Der Bericht stellt die vielfältigen Maßnahmen dar, die der Senat seit dem vermehrten Zuzug von geflüchteten Menschen ab dem Jahr 2015 zu ihrer Inklusion in das Regelsystem der psychosozialen und psychiatrischen Versorgung ergriffen hat. Es wird festgestellt, dass durch die gezielten Maßnahmen das Regelsystem dahingehend unterstützt und gestärkt werden konnte, dass die anfänglich hohe Belastungssituation verringert und die interkulturelle Kompetenz in den Einrichtungen weiter gesteigert werden konnte. Im Ergebnis gelang es, die bestmögliche psychosoziale, psychotherapeutische und psychiatrische Versorgung für geflüchtete Menschen sicherzustellen.

Senatorin Dilek Kalayci: „Alle Berlinerinnen und Berliner, die Hilfe benötigen, sollen von den Leistungen unseres engmaschigen psychosozialen und psychiatrischen Versorgungssystems gleichermaßen profitieren – das ist mein Anspruch. Die Bemühungen, die Versorgungsangebote kultursensibel zu gestalten und für alle zugänglich zu machen, dürfen nicht aufhören, weil zurzeit weniger geflüchtete Menschen nach Berlin kommen. Unsere Stadt ist eine Migrationsgesellschaft. Damit ist klar, dass die interkulturelle Öffnung der Regelsysteme eine Daueraufgabe und ständige Herausforderung ist.“

Der Senat verfolgt das Ziel, die vielen wertvollen Erfahrungen, die in den vergangenen Jahren bei der Versorgung geflüchteter Menschen gewonnen wurden, für die weitere interkulturelle Öffnung der Regelversorgung nachhaltig zu sichern.
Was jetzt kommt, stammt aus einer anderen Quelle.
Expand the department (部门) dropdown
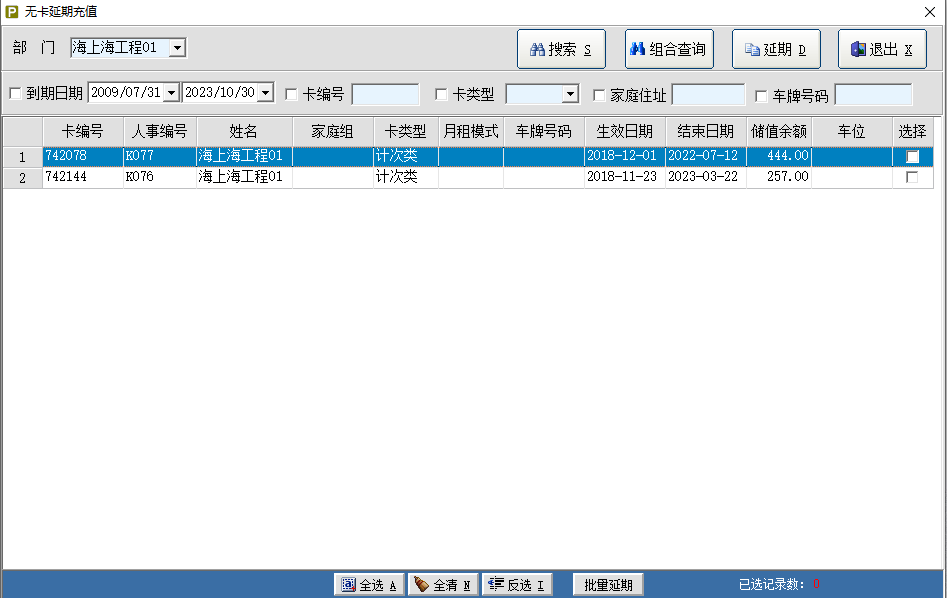This screenshot has width=947, height=598. click(177, 47)
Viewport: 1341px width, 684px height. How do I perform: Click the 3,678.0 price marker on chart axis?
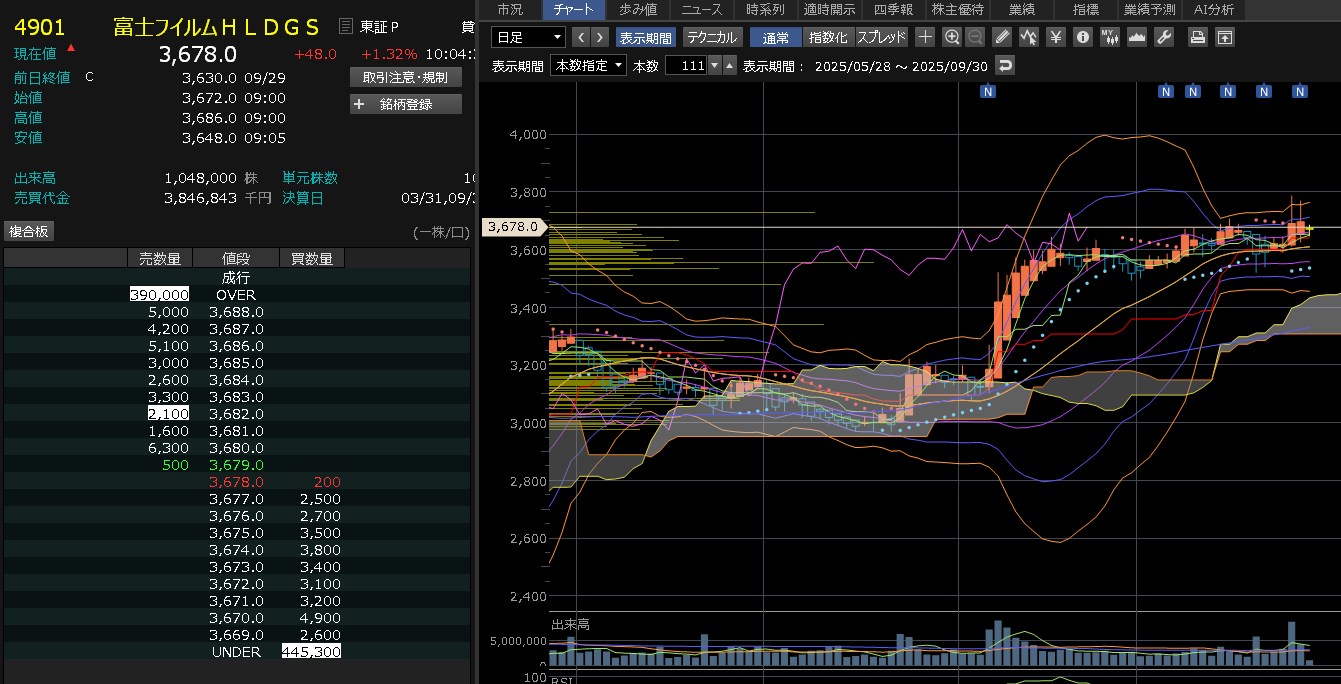(x=514, y=228)
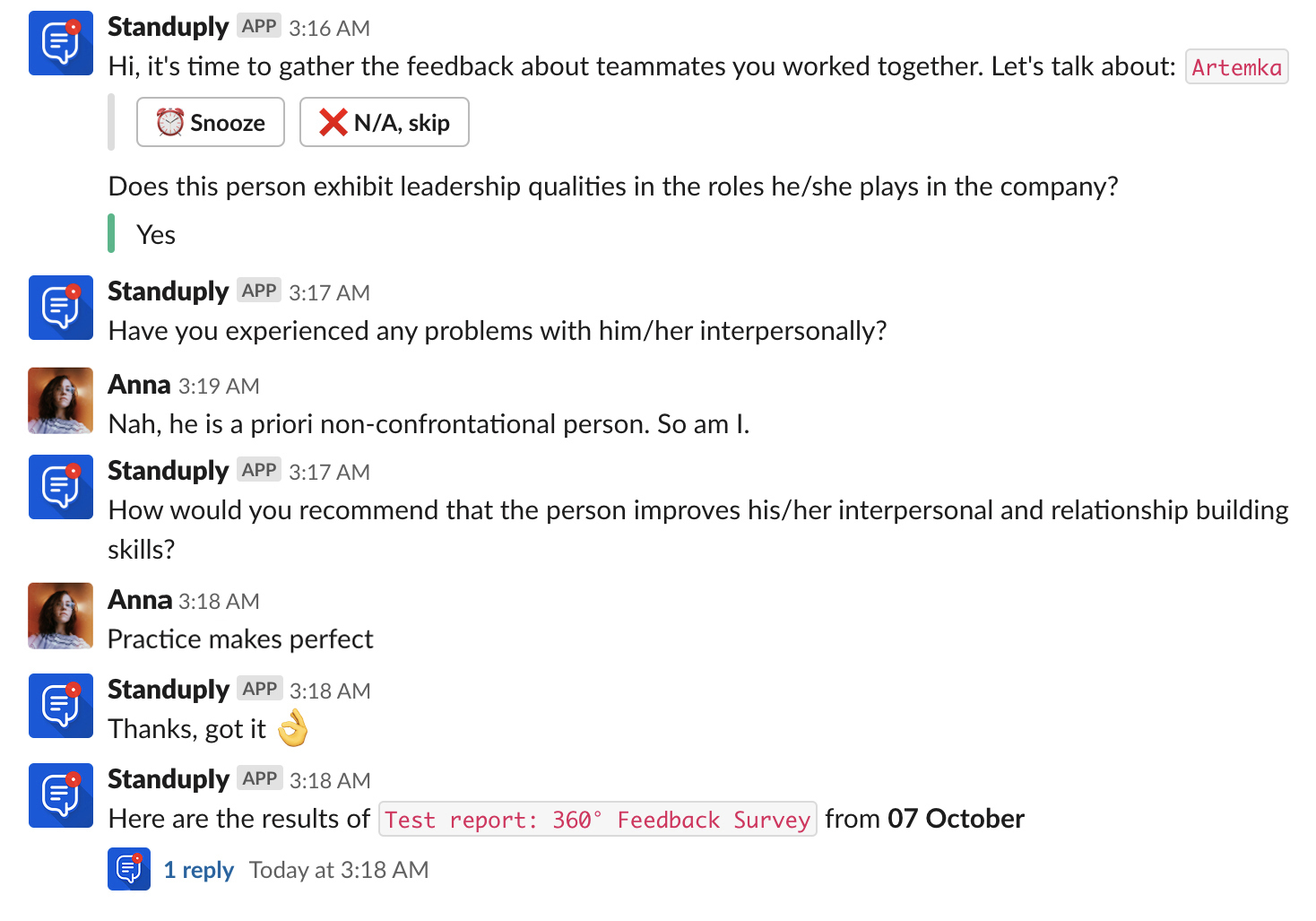Click APP badge on the results message
Screen dimensions: 1316x921
tap(260, 778)
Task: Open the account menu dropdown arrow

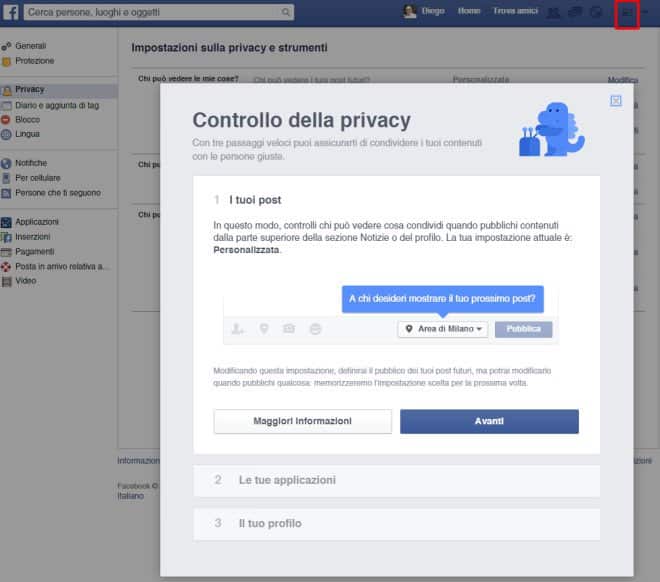Action: [x=645, y=12]
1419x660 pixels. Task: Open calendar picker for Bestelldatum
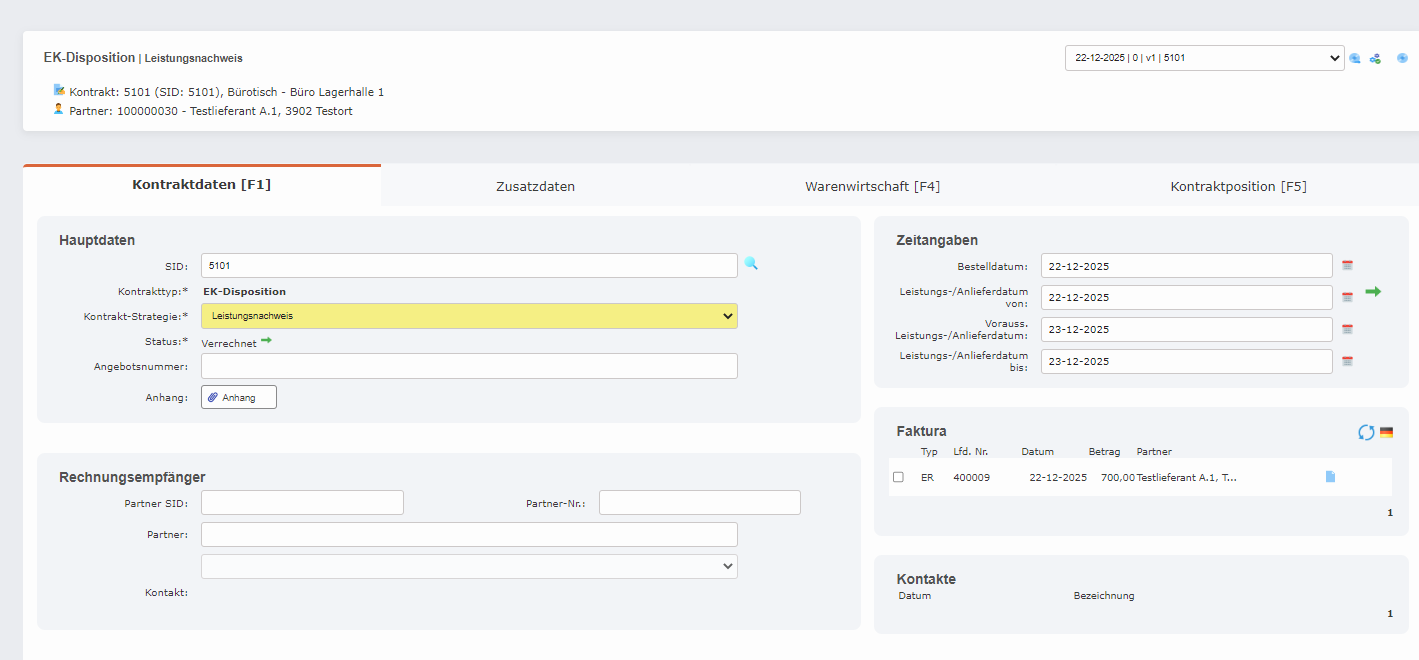pyautogui.click(x=1347, y=266)
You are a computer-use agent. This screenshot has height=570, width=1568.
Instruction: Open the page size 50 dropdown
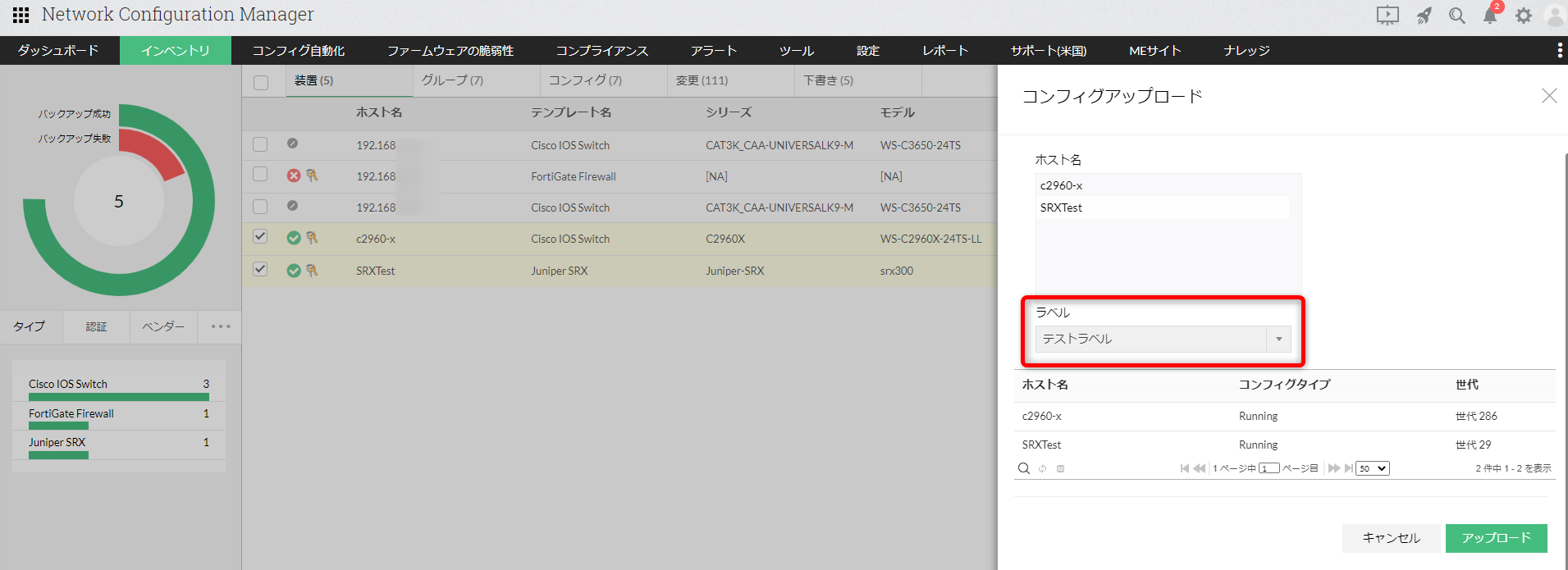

Der Landesbeauftragte für Psychiatrie hat sich deshalb der Aufgabe angenommen, den fachlichen Austausch mit wichtigen Akteuren der psychosozialen, psychotherapeutischen und psychiatrischen Versorgung auf Landesebene im Rahmen eines Runden Tisches zu koordinieren.

Auch die Übernahme des Projekts „TransVer – Kompetenzzentrum Ressourcen Netzwerk zur interkulturellen Öffnung“ in Landesförderung durch die Senatsverwaltung für Gesundheit, Pflege und Gleichstellung soll dieses Ziel befördern. Durch Beratungen und Fortbildungen soll die interkulturelle Kompetenz von Mitarbeiterinnen und Mitarbeitern erhöht und interkulturelle Organisationentwicklungen angeregt werden.

Neue Ansätze wie die aufsuchende psychosoziale Beratung, die sich besonders bewährt haben, werden weiterhin gefördert und in die Regelfinanzierung übernommen. Auch beim wichtigen Thema der Sprachmittlung hält das Land Berlin Angebote vor, die von Einrichtungen des Gesundheitssystems teils kostenfrei abgerufen werden können.